M. tuberculosis response to macrophage intracellular cues - Role of contact, phagosome pH, time, strain

A central feature of Mycobacterium tuberculosis (Mtb) pathogenesis is the ability of Mtb to survive within macrophages (MØ). Despite its critical importance our appreciation of the interplay between these two cells remains superficial. In this study we employed microarrays to conduct a stepwise dissection of Mtb-MØ interaction during the invasion of resting bone-marrow MØ. Contrary to many bacterial pathogens, engagement by MØ receptors without internalization did not alter Mtb gene expression. Subsequently, a high-resolution profile of Mtb invasion-linked gene expression was generated by assaying the Mtb transcriptome at 20 min intervals up to 2 hours post-infection. Transcriptional responses were detected within minutes of phagocytosis, including gene subsets with distinct temporal profiles.

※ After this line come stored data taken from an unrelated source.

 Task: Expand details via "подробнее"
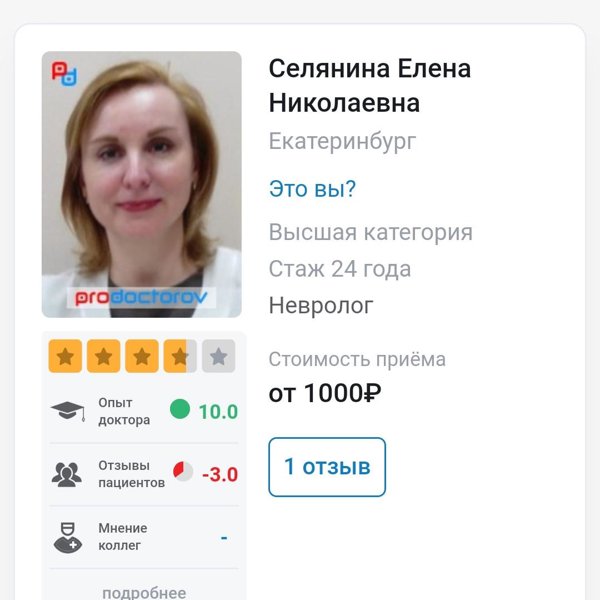click(x=144, y=593)
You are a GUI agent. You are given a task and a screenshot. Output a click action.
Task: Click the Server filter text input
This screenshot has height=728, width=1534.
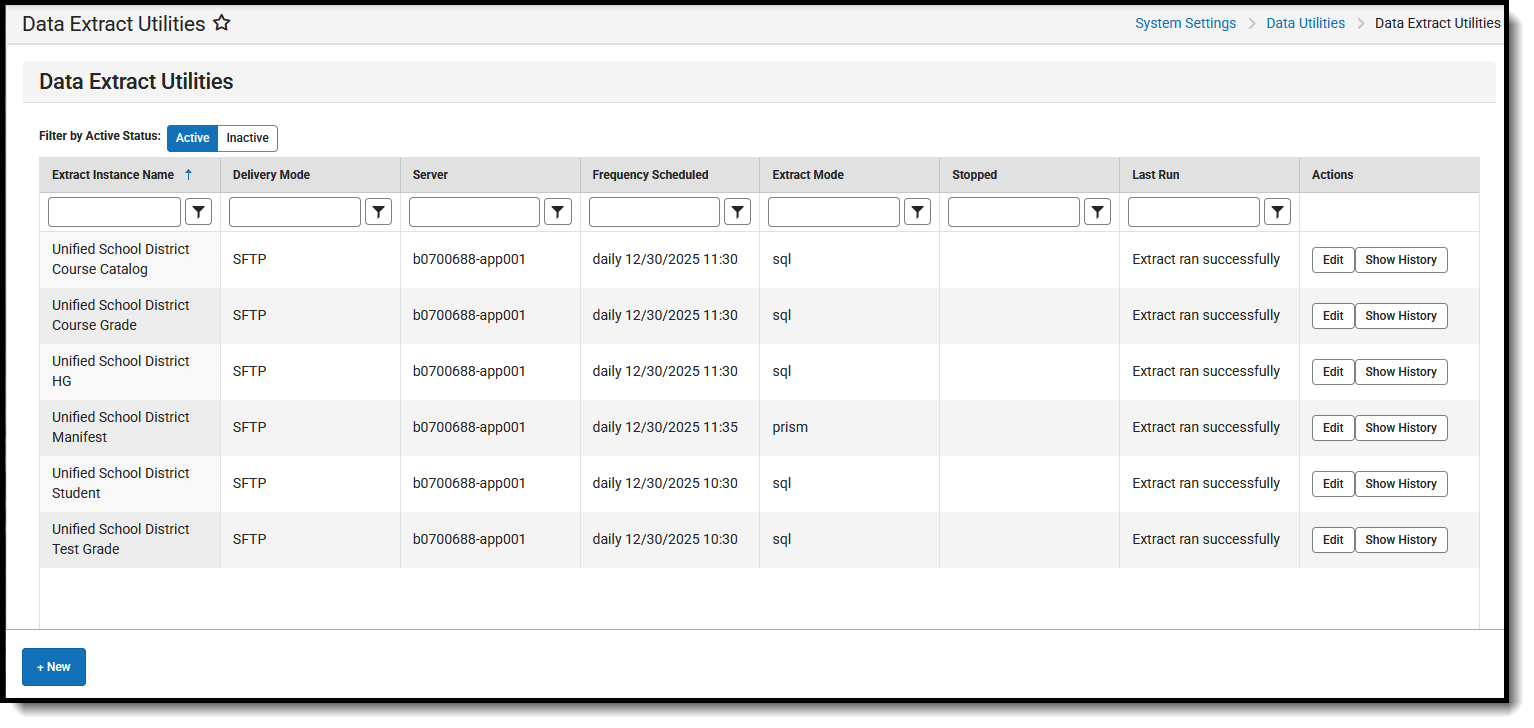click(x=474, y=211)
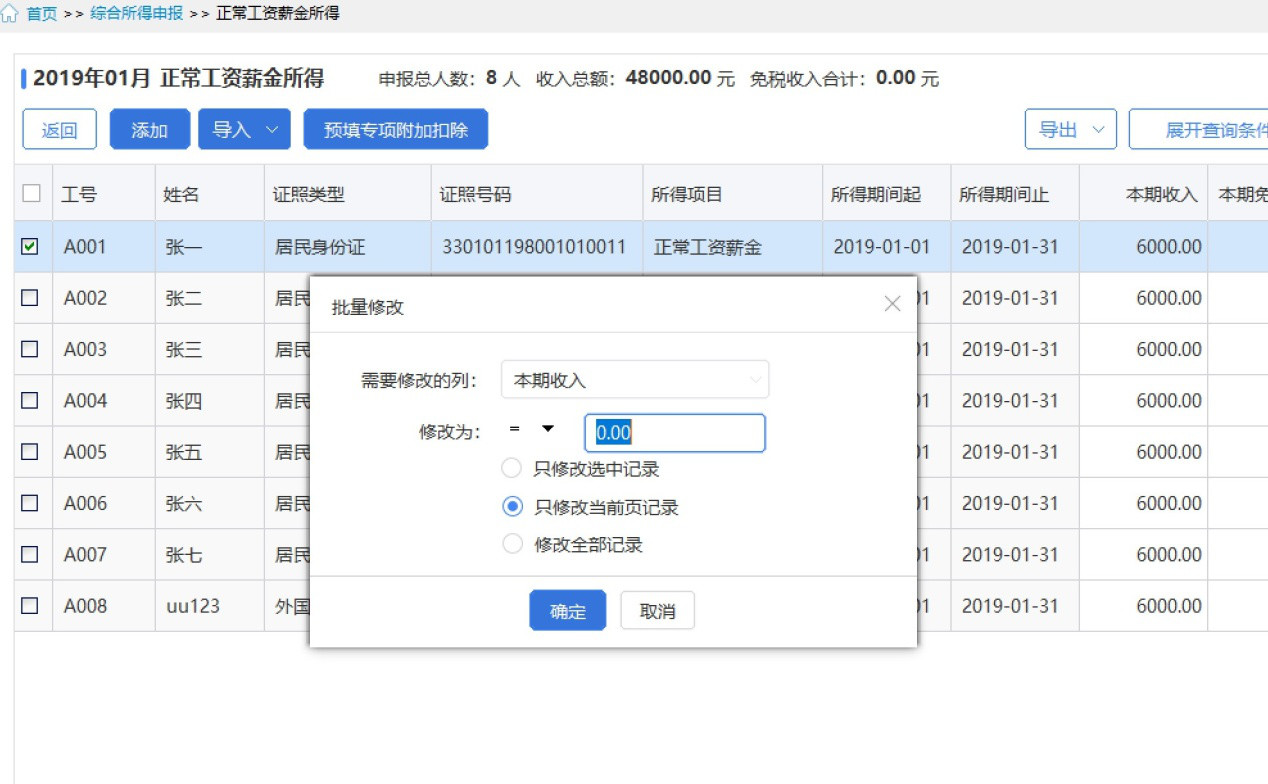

Pharmacological manipulation of phagosomal pH and in vitro acid stress studies revealed that vacuole acidification is an important trigger for differential gene expression. Finally, there are marked species-specific differences in the response of Mtb and M. bovis BCG to intraphagosomal cues. Keywords: time-course, species-specific expression, in vitro and in vivo acid stress M. tuberculosis CDC1551 or BCG RNA was isolated from macrophage associated bacteria using a guanidine thiocyanate based lysis/RNA stablization buffer that rapidly lyses macrophages while permeating mycobacteria to "freeze" and stabilize the transcriptome. Due to limited RNA yields from intracellular bacteria, total bacterial RNA was linearly amplified, incorporating amino-allyl UTP during in vitro transcription. aRNA were post-labeled with amine reactive Alexa dyes and samples were hybridized to spotted oligo arrays in treated vs control dual channel format. A minimum of two biological replicates was conducted for each assay. Contact-induced gene expression using cytochalasin D-treated macrophages and pH induced gene expression using concanamycin A treated macrophages (2 biological replicates), CDC1551 and BCG 2hr and 24hr intraphagosomal profiles (5 biological replicates), in vitro acid stress at pH 5.5 and 6.5 (3 biological and 2 technical replicates - 6 total arrays) for each condition.